Copy out every line below without alteration.

--------

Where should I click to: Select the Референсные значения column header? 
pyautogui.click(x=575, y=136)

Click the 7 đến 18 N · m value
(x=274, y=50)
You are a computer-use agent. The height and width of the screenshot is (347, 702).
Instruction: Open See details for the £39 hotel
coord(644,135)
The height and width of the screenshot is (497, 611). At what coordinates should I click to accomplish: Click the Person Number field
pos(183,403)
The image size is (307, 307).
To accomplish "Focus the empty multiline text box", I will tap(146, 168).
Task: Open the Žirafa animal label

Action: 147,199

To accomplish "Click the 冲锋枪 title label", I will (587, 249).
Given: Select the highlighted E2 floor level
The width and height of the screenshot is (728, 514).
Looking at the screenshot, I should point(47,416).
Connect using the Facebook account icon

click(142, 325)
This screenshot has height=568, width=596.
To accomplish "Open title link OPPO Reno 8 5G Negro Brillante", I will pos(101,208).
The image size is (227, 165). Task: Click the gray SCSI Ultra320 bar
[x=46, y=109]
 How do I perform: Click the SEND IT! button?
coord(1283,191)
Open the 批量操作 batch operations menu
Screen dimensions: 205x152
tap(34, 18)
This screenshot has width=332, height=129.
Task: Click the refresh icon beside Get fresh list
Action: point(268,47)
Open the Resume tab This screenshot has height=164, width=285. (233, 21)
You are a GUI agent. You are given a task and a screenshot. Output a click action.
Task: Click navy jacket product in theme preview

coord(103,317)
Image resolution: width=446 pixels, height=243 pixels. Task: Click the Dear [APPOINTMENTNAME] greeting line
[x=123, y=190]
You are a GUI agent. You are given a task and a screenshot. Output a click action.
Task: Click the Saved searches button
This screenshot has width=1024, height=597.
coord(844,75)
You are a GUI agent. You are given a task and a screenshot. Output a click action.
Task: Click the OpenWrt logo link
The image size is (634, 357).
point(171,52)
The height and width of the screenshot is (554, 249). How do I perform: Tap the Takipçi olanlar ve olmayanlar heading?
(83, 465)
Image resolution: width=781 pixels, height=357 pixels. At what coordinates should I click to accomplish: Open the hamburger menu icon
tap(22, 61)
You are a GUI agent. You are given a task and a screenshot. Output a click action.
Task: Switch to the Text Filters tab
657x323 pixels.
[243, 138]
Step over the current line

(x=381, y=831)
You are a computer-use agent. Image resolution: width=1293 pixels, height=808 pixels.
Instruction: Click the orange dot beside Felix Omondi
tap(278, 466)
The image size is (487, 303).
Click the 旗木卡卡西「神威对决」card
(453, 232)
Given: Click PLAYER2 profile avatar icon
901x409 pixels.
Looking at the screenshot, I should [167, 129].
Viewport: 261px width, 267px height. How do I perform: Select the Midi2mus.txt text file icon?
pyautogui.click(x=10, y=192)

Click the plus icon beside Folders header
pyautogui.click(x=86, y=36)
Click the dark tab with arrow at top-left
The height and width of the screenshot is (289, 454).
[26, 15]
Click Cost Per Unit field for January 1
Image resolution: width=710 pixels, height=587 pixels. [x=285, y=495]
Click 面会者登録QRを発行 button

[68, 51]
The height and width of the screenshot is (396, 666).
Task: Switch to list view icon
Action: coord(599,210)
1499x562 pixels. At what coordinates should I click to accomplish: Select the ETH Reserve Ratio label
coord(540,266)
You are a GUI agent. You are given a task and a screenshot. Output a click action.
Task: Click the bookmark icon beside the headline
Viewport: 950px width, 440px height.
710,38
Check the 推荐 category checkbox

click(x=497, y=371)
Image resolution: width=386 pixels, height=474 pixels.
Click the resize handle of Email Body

--------

_Answer box:_
Where should I click to: Select the Референсные значения column header? 
pyautogui.click(x=575, y=136)

Click the 7 đến 18 N · m value
(x=274, y=50)
You are a computer-use agent. The height and width of the screenshot is (347, 702).
Instruction: Open See details for the £39 hotel
coord(644,135)
The height and width of the screenshot is (497, 611). At what coordinates should I click to accomplish: Click the Person Number field
pos(183,403)
The image size is (307, 307).
To accomplish "Focus the empty multiline text box", I will tap(146, 168).
Task: Open the Žirafa animal label

Action: 147,199

To accomplish "Click the 冲锋枪 title label", I will (587, 249).
Given: Select the highlighted E2 floor level
The width and height of the screenshot is (728, 514).
Looking at the screenshot, I should point(47,416).
Connect using the Facebook account icon

click(142, 325)
This screenshot has height=568, width=596.
To accomplish "Open title link OPPO Reno 8 5G Negro Brillante", I will pos(101,208).
The image size is (227, 165). Task: Click the gray SCSI Ultra320 bar
[x=46, y=109]
 How do I perform: Click the SEND IT! button?
coord(1283,191)
Open the 批量操作 batch operations menu
Screen dimensions: 205x152
tap(34, 18)
This screenshot has width=332, height=129.
Task: Click the refresh icon beside Get fresh list
Action: point(268,47)
Open the Resume tab This screenshot has height=164, width=285. (233, 21)
You are a GUI agent. You are given a task and a screenshot. Output a click action.
Task: Click navy jacket product in theme preview

coord(103,317)
Image resolution: width=446 pixels, height=243 pixels. Task: Click the Dear [APPOINTMENTNAME] greeting line
[x=123, y=190]
You are a GUI agent. You are given a task and a screenshot. Output a click action.
Task: Click the Saved searches button
This screenshot has width=1024, height=597.
coord(844,75)
You are a GUI agent. You are given a task and a screenshot. Output a click action.
Task: Click the OpenWrt logo link
The image size is (634, 357).
point(171,52)
The height and width of the screenshot is (554, 249). How do I perform: Tap the Takipçi olanlar ve olmayanlar heading?
(83, 465)
Image resolution: width=781 pixels, height=357 pixels. At what coordinates should I click to accomplish: Open the hamburger menu icon
tap(22, 61)
You are a GUI agent. You are given a task and a screenshot. Output a click action.
Task: Switch to the Text Filters tab
657x323 pixels.
[243, 138]
Step over the current line

(x=381, y=831)
You are a computer-use agent. Image resolution: width=1293 pixels, height=808 pixels.
Instruction: Click the orange dot beside Felix Omondi
tap(278, 466)
The image size is (487, 303).
Click the 旗木卡卡西「神威对决」card
(453, 232)
Given: Click PLAYER2 profile avatar icon
901x409 pixels.
Looking at the screenshot, I should [167, 129].
Viewport: 261px width, 267px height. How do I perform: Select the Midi2mus.txt text file icon?
pyautogui.click(x=10, y=192)

Click the plus icon beside Folders header
pyautogui.click(x=86, y=36)
Click the dark tab with arrow at top-left
The height and width of the screenshot is (289, 454).
[26, 15]
Click Cost Per Unit field for January 1
Image resolution: width=710 pixels, height=587 pixels. [x=285, y=495]
Click 面会者登録QRを発行 button

[68, 51]
The height and width of the screenshot is (396, 666).
Task: Switch to list view icon
Action: coord(599,210)
1499x562 pixels. At what coordinates should I click to accomplish: Select the ETH Reserve Ratio label
coord(540,266)
You are a GUI agent. You are given a task and a screenshot. Output a click action.
Task: Click the bookmark icon beside the headline
Viewport: 950px width, 440px height.
710,38
Check the 推荐 category checkbox

click(x=497, y=371)
Image resolution: width=386 pixels, height=474 pixels.
Click the resize handle of Email Body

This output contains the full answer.